Horgan’s letter was drafted in response to a call by Stephens and the West’suwt’en hereditary chiefs for a meeting to put an end to the Coastal GasLink dispute. Earlier this month, RCMP officers arrested activists blocking access to a public forest road near a construction site for the pipeline.
“I confirm our government’s willingness to participate in such a meeting on the basis you propose,” Horgan told Stephens in a letter dated Feb. 12.
“I understand that on receipt of his letter and a similar commitment from Canada, the blockade of the CN line will be removed to allow for a period of calm and peaceful dialogue.”
The Prime Minister’s Office confirmed Thursday that Crown-Indigenous Relations Minister Carolyn Bennett will be on hand for the meeting.
Federal Indigenous Services Minister Marc Miller also offered to meet Saturday with the Mohawks of Tyendinaga who have been blocking rail service on a rail line in southern Ontario — one of Canada’s busiest rail corridors.
In return, Miller has asked the Mohawks “to discontinue the protest and barricade of the train tracks as soon as practicable.”
The Mohawk action, launched in response to the now-concluded RCMP raids in B.C. to break the blockade of the Coastal GasLink project, has halted VIA Rail passenger traffic on the Toronto-Ottawa-Montreal corridor and forced CN Rail to end freight service on the route.

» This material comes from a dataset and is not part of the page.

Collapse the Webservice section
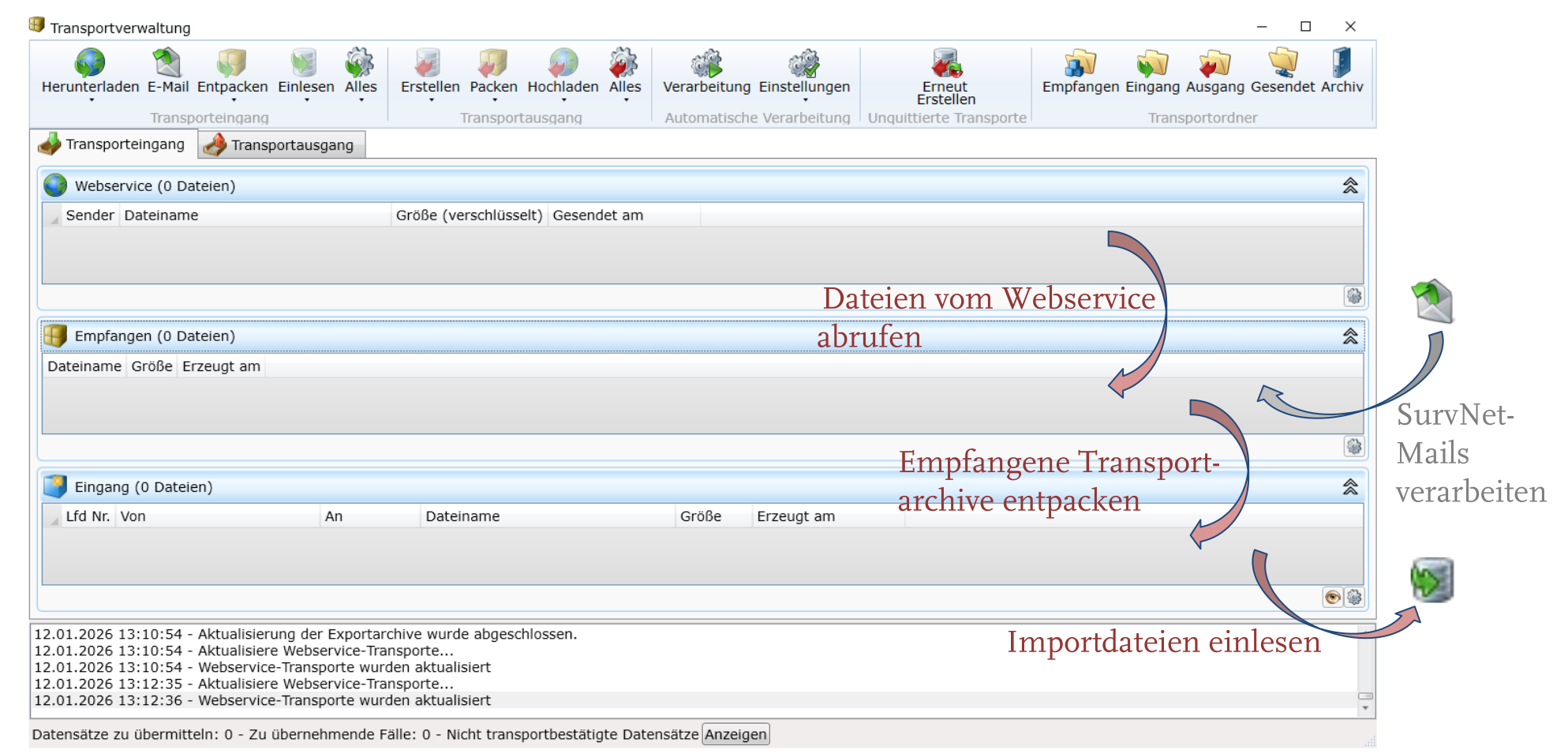 pos(1350,186)
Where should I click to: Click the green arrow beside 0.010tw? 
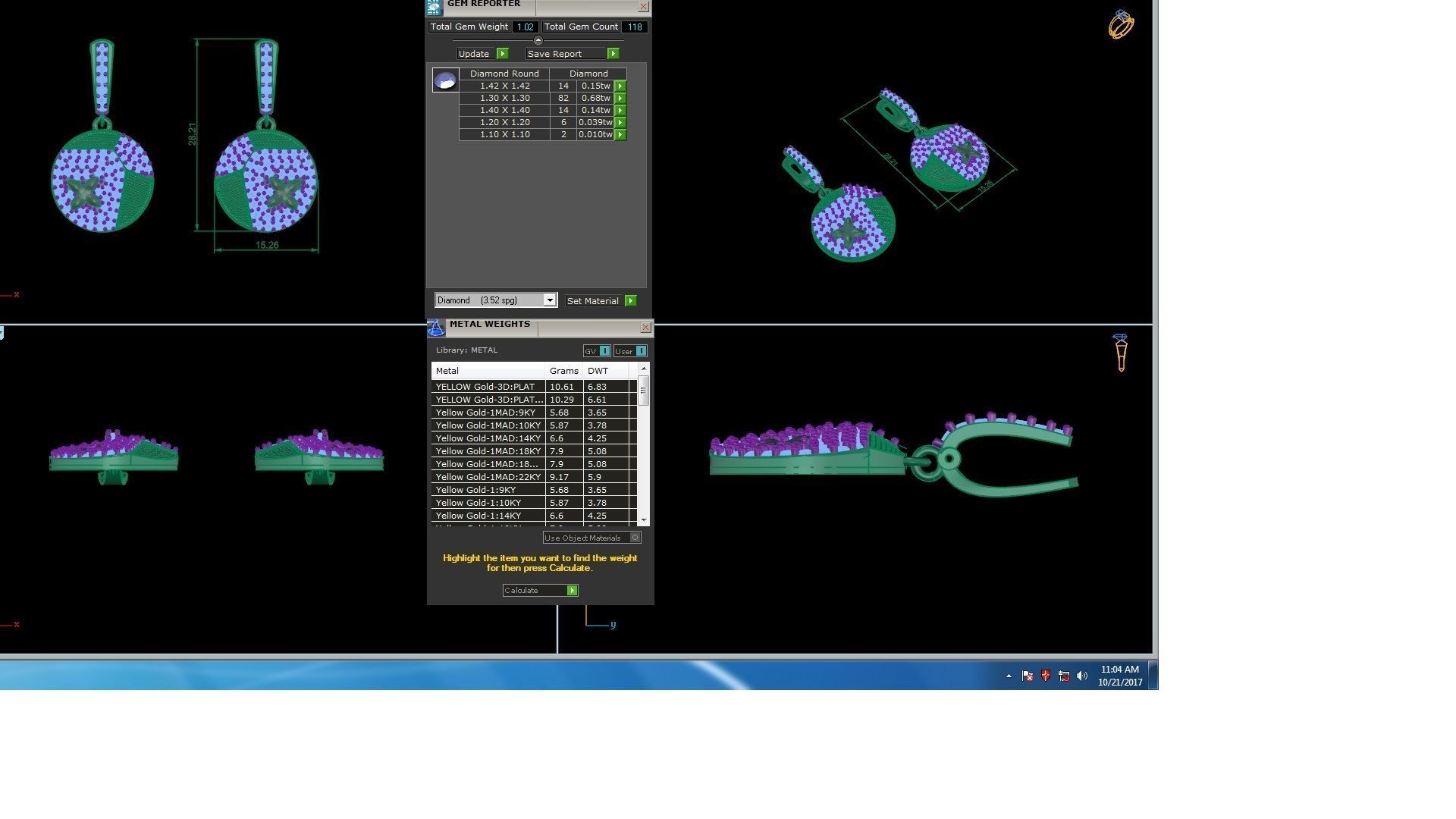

Miller sent the email just after midnight Thursday to three individuals: activist Kanenhariyo (whose English name is Seth LeFort), Mohawks of the Bay of Quinte Chief Donald Maracle and Assembly of First Nations Ontario Regional Chief RoseAnne Archibald.
“As you well know, this is a highly volatile situation and the safety of all involved is of utmost importance to me,” Miller wrote in the email.
“I hope you will agree to this request and that we can meet in a spirit of peace and co-operation that should guide our relationship,” Miller said.
The Mohawk demonstrators along the tracks are meeting this morning to discuss how to respond to this offer.
The Ontario Superior Court issued an injunction last Friday prohibiting continued interference with CN Rail’s operations.
The Ontario Provincial Police have told the demonstrators they would be enforcing the injunction. The OPP presence at the protest site had visibly increased by Thursday morning.
Minister calls to renew treaty
CBC News reached Maracle Thursday morning. He said he couldn’t comment until a formal statement was released on the issue.
Archibald also said she couldn’t comment, but that her office would issue a statement in the event the demonstrators stand down.
In the email, Miller said he wanted to renew a 17th century treaty between the Iroquois and European settlers.
“I am writing to confirm what I agreed orally a short while ago: that pursuant to the principles of the Silver Chain Covenant, I hereby agree to polish the Chain with you and the Kanien’kehá:ka of Tyendinaga at a location of your choosing this coming Saturday,” wrote Miller.
The email ends with a sign-off in Mohawk.